May 18, 2017
One year ago, Diablo Valley's Jack Pickard had never participated in a track and field meet at any level.
This month, Pickard competed at the CCCAA Northern California championship finals in the toughest men's track and field endeavor – the decathlon – and will be competing in the CCCAA state championships this weekend in the javelin event. Diablo Valley had 20 athletes qualify for the state championships, which are Friday and Saturday American River College.
After graduating from Concord High in 2015, Pickard wanted to stay close to home, so he decided to go to school at DVC and play baseball. Pickard had played pitcher, third base and catcher for Concord High.
But in fall ball in 2015, Pickard said that he injured both his shoulders, and decided not to pursue baseball any more. Academics kept the mechanical engineering major busy.

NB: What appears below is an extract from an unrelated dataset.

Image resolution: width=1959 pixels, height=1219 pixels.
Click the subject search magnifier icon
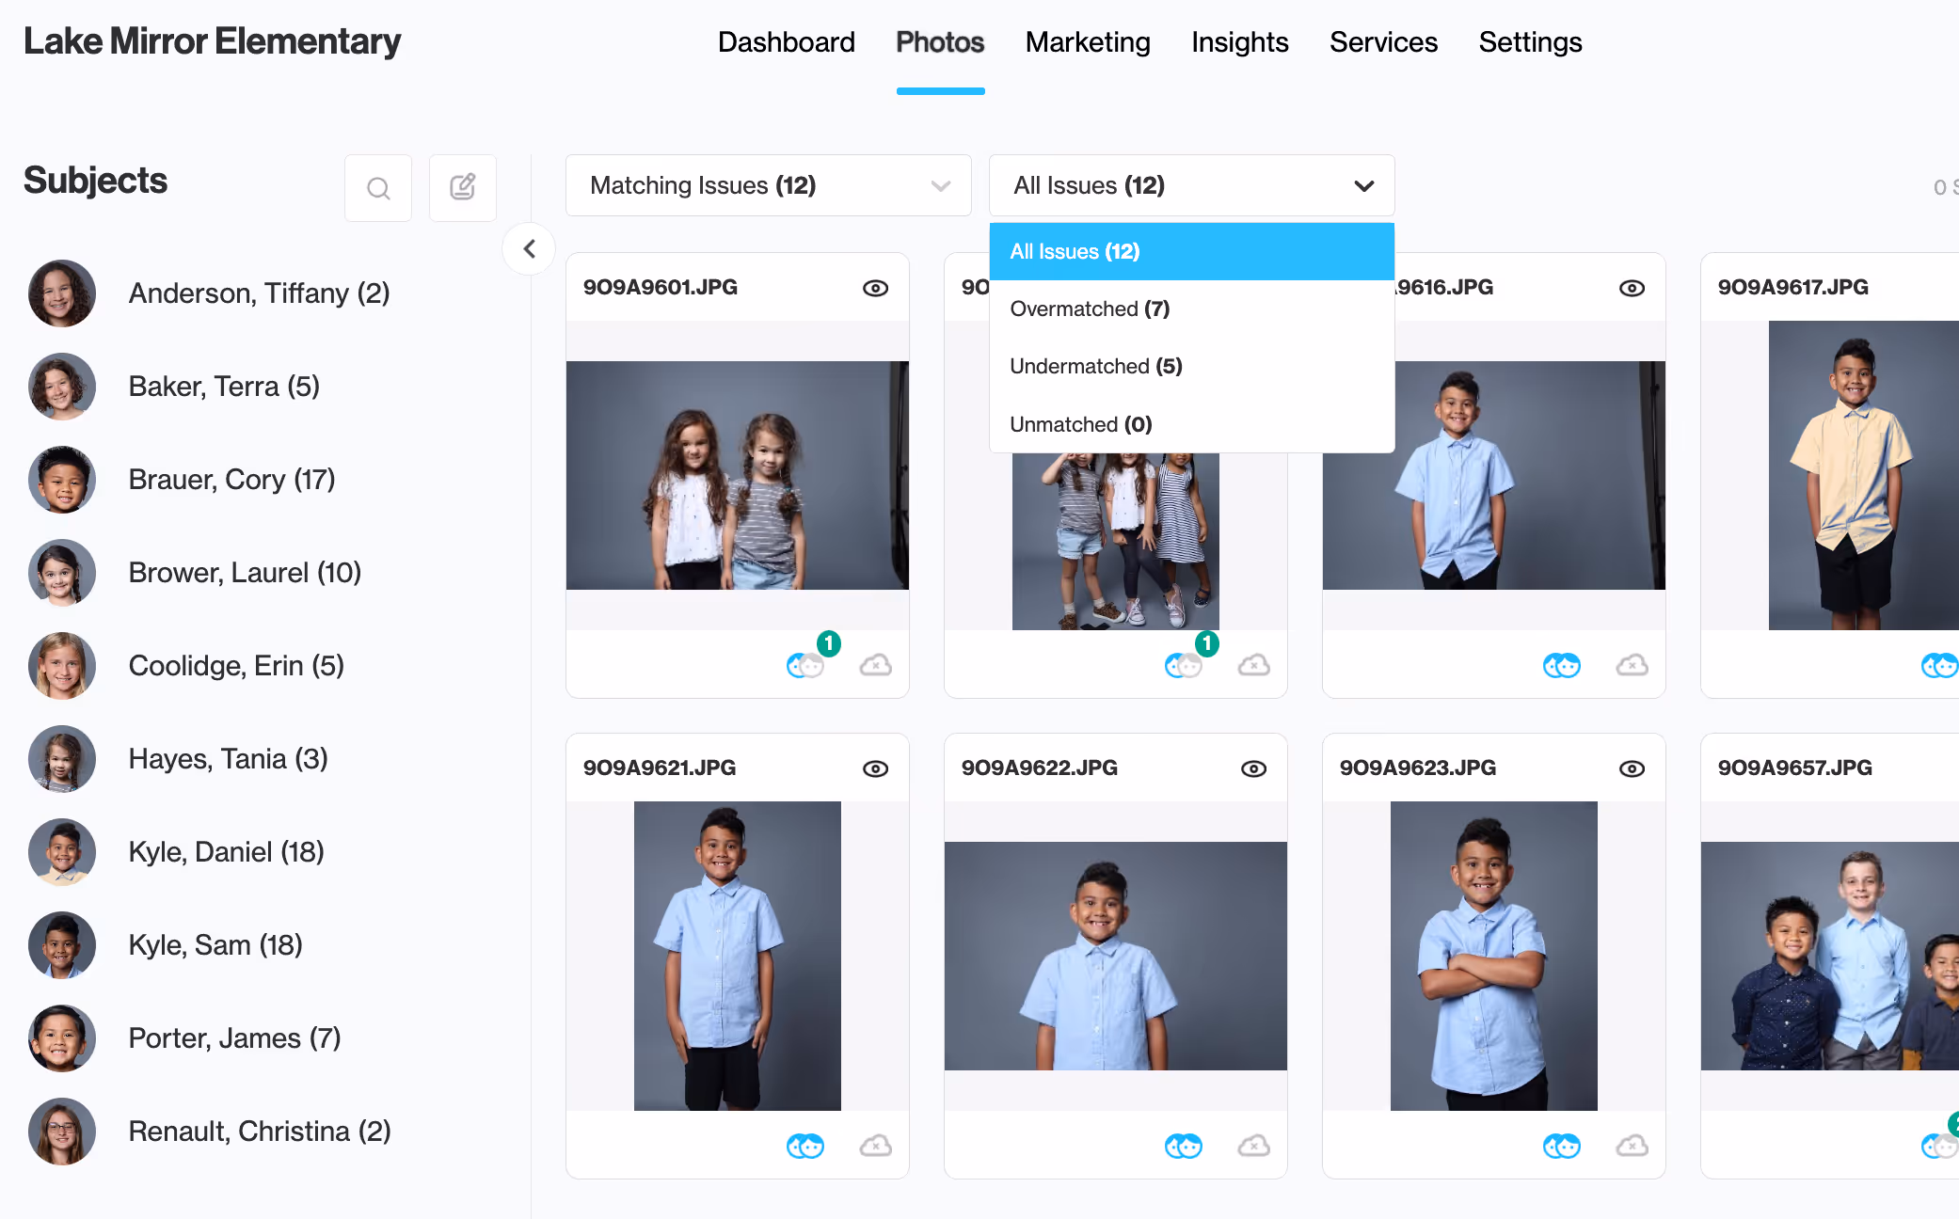(x=378, y=188)
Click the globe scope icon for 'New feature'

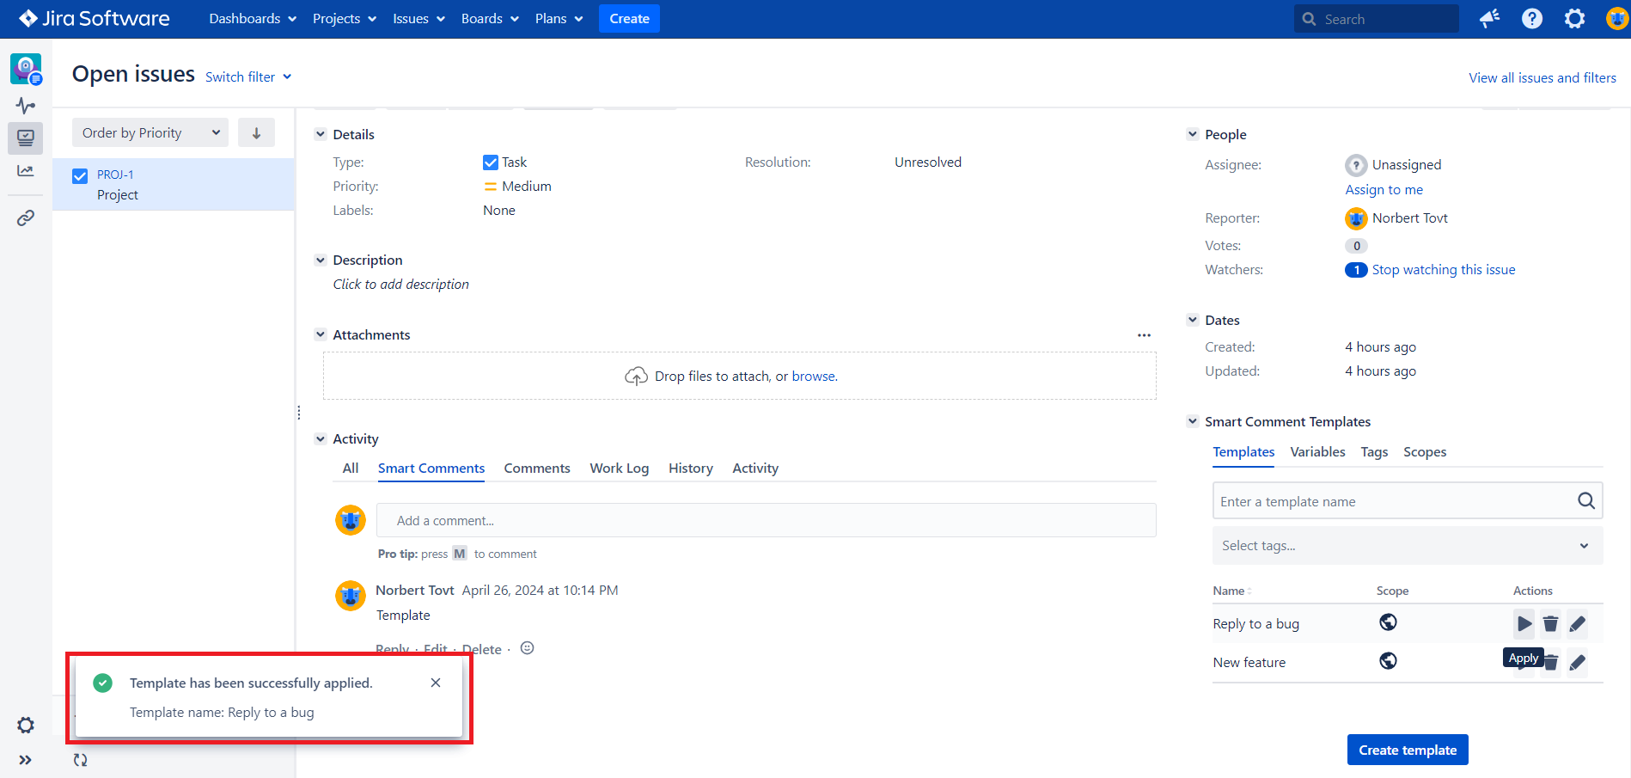click(x=1388, y=661)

In fact, he met DVC track and field coach Kyle Whitmore through academics.
"He was a student-athlete tutor," said Whitmore, who met Pickard in 2016. Whitmore found out that the 6-foot-2, 175-pound Pickard had been a pitcher and asked him if he wanted to try to throw the javelin. Pickard agreed.
"(Before that), it wasn't even a thought," said Pickard about competing in track and field.

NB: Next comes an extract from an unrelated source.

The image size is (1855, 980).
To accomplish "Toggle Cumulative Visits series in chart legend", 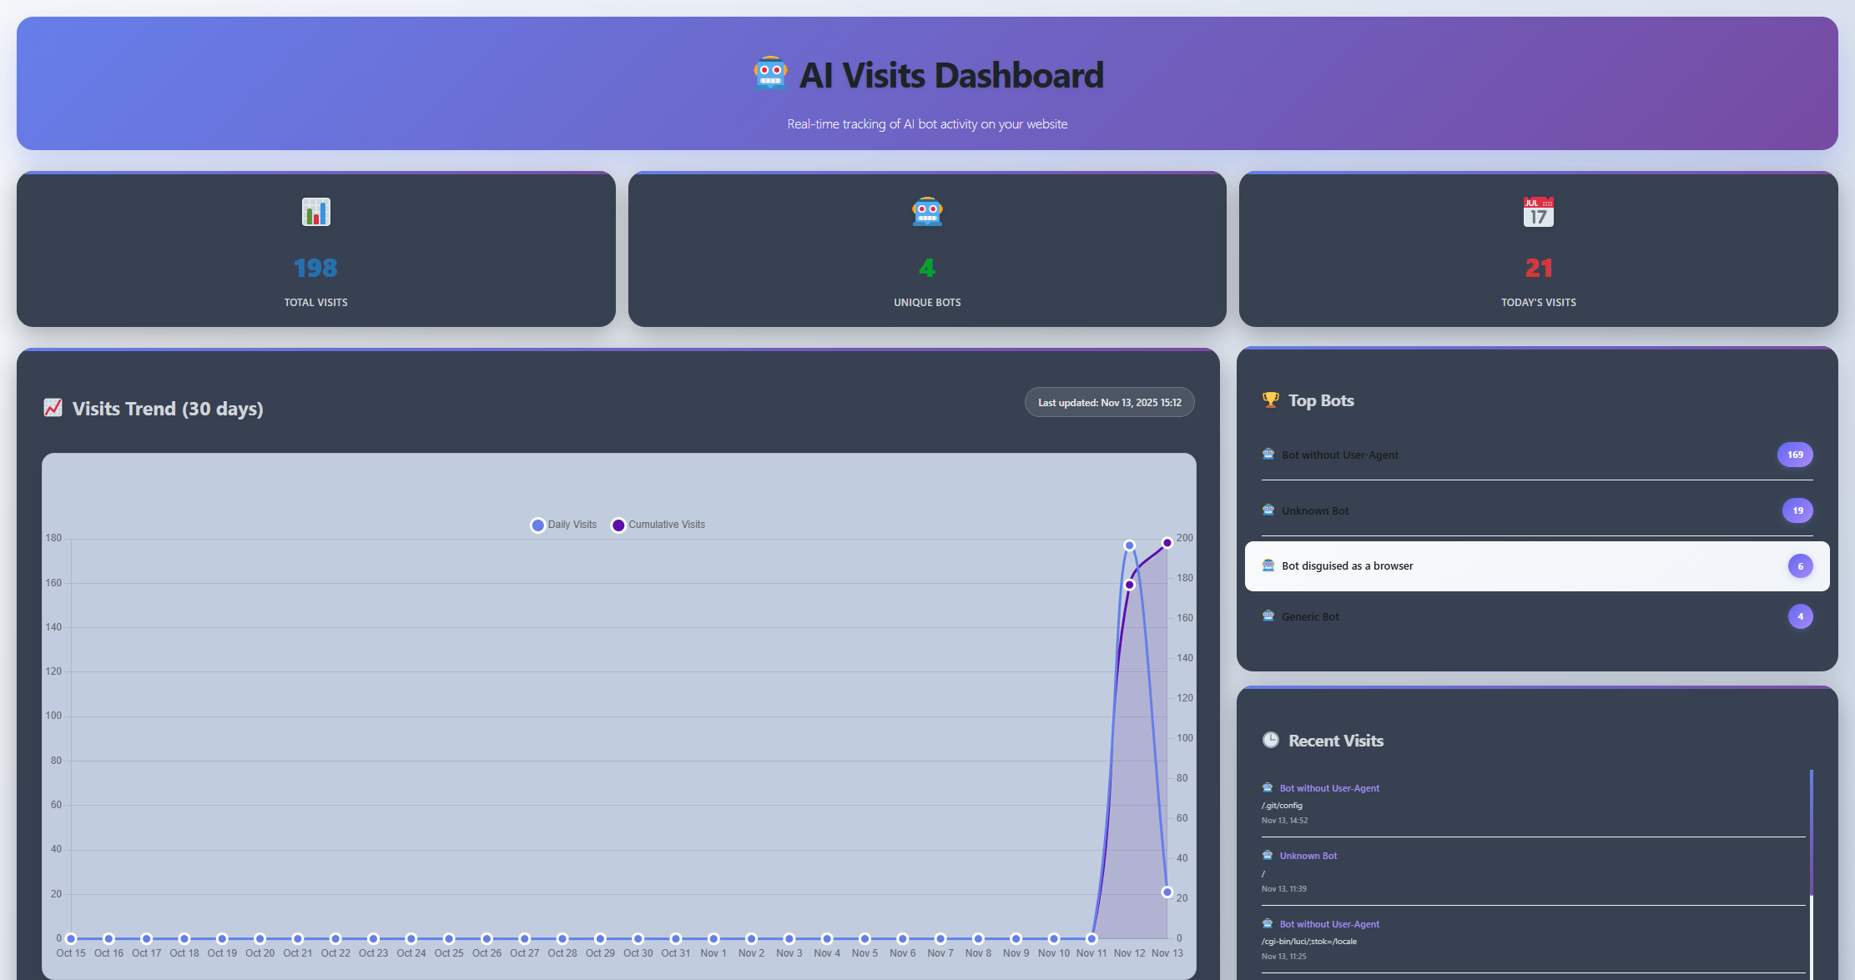I will click(x=658, y=525).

About learning the javelin throw, Pickard said "There were a lot of unexpected obstacles I had to cross. Just making the javelin fly straight. When I would throw it, the tip would come up and the tail would go down."
In Pickard's first javelin competition in February, he produced a mark of 39.30 meters (128 feet, 11 1/2 inches). He improved his personal record to 47.82 meters (156-11) on April 6, but was still a long shot to make the state championships when he competed in the javelin last weekend at the CCCAA Northern California finals at De Anza College.
Pickard's best mark of the competition was 47.27 meters entering his final attempt Saturday. He needed a huge personal-record mark to meet the qualifying standard for the state championships.
Pickard said he had been using a competitor's javelin for the competition, but on his last attempt, "I needed to change up the mojo somehow," he said. "I grabbed the javelin I usually use in practice. I felt I was the most focused I had been all day. Even before the mark was measured, I sad "Wow, that felt good."
The javelin sailed 52.52 meters (172-3) and the first-year track and field athlete qualified for the state championships.
"It's remarkable," Whitmore said. "This is what (the coaching staff) thought he would do next year."
What is even more remarkable is that Pickard successfully competed in the grueling 10-event decathlon this season after only starting training for the events in January. A huge help was that Ed Miller, a world-known decathlon coach and DVC graduate, is a consultant for the DVC track and field program.
"Kyle told me he thought (Pickard) could be a decathlete," said Miller, who won the 1976 NCAA decathlon title while at Cal. "What's the best way to learn a foreign language? Full immersion. That's what we did. We set the hurdles up right away. That was the first day. I remember walking over to Kyle and saying 'he could be an ok hurdler.'"
"Coach Miller phrased it as 'a great introduction to track,"' said Pickard about the decathlon. "The first sold two months was me getting introduced to track … learning technique and strengthening me. At first it sucked because I was bad at everything, but as I got better, I got more confident."
The decathlon is spread out over two days and consists of the 100 meters, long jump, shot put, high jump, 400 meters, 110-meter hurdles, discus, pole vault, javelin and 1,500 meters.
"It really piqued my interest because I'm not the best in one thing, but I'm pretty good in a lot of things," Pickard said.
Pickard said he practices three to four hours a day, five days a week, not including competition days. He said he basically concentrates on one running event, one throwing event and one jumping event each practice.
Miller said that the most difficult events for the decathlete to learn from the very beginning are the discus, high jump and javelin. "For a guy that has learned those three events, he is well ahead of the curve," said Miller about Pickard. "He is very bright and articulate. He is a sharp kid. … When you tell him something, he understands the physics behind it and can conceptualize it. … He has the potential to be pretty damn good."
An event Pickard enjoys is the pole vault, which can be difficult to learn.
"It's really technical, but I actually loved it. I was never afraid of it," he said.
Pickard placed sixth in his first decathlon on March 24-25 with a score of 4,861 points. At the CCCAA Northern California championship finals, he finished 11th with a personal record of 4,983 points.
As for the javelin in this week's state championships, "I really don't know what to expect as far as how I will place," Pickard said. "I know I can PR again. I know I have the potential to do pretty well."